How many lines of the material below contain the word "Mark"? Give only the number.

##### Input data

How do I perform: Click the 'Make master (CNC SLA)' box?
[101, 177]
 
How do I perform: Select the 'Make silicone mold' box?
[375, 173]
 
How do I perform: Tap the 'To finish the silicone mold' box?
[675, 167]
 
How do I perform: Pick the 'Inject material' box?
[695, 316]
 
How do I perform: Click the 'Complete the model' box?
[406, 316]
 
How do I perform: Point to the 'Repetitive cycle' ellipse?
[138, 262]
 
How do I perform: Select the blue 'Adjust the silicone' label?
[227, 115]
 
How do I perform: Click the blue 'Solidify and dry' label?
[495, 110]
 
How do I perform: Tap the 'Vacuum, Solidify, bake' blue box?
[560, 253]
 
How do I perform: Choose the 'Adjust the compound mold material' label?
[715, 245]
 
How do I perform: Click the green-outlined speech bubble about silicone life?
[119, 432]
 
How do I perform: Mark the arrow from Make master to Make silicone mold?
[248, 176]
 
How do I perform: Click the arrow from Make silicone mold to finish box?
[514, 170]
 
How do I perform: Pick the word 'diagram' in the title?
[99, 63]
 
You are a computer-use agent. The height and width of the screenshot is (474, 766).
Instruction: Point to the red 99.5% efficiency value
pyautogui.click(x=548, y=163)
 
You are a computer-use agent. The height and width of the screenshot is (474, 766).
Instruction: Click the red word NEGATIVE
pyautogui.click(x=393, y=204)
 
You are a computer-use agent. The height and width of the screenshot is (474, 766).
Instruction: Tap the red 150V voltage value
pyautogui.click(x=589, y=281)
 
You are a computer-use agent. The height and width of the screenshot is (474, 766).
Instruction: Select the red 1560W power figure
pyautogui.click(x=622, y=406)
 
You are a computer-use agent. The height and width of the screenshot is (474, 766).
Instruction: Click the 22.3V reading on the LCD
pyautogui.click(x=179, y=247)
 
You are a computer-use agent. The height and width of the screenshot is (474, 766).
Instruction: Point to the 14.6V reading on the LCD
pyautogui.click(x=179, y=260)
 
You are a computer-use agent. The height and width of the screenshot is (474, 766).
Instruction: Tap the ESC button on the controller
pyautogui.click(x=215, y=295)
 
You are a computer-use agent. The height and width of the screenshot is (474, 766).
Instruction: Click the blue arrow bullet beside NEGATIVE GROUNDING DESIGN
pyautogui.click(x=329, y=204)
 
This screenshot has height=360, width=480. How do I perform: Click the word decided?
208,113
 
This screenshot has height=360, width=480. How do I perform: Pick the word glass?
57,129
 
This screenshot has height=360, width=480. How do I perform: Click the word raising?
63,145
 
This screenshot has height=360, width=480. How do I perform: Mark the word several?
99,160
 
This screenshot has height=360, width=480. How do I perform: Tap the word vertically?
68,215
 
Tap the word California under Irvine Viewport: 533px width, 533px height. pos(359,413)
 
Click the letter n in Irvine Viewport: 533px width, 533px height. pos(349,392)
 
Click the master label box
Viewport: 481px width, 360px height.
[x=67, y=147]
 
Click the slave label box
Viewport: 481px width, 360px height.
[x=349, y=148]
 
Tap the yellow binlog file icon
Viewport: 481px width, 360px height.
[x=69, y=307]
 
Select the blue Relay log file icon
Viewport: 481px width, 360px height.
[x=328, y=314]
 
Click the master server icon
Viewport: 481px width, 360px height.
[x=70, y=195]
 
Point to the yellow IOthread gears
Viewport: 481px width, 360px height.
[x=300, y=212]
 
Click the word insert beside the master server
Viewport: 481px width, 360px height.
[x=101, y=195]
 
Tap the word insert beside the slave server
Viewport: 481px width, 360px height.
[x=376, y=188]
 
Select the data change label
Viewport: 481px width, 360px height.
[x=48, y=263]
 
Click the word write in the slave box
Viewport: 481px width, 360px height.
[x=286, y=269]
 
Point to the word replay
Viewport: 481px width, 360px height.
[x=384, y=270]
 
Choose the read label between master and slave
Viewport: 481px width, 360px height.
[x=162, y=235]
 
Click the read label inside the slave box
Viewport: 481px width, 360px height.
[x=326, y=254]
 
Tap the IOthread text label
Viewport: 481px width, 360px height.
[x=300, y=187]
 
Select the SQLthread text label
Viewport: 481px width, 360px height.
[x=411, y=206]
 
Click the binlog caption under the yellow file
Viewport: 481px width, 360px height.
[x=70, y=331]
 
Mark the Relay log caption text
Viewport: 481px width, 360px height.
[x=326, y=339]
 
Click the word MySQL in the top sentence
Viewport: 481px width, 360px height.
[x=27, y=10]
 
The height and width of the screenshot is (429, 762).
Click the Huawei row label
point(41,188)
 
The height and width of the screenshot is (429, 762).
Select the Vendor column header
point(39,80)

##########

■ Exercise answer:
3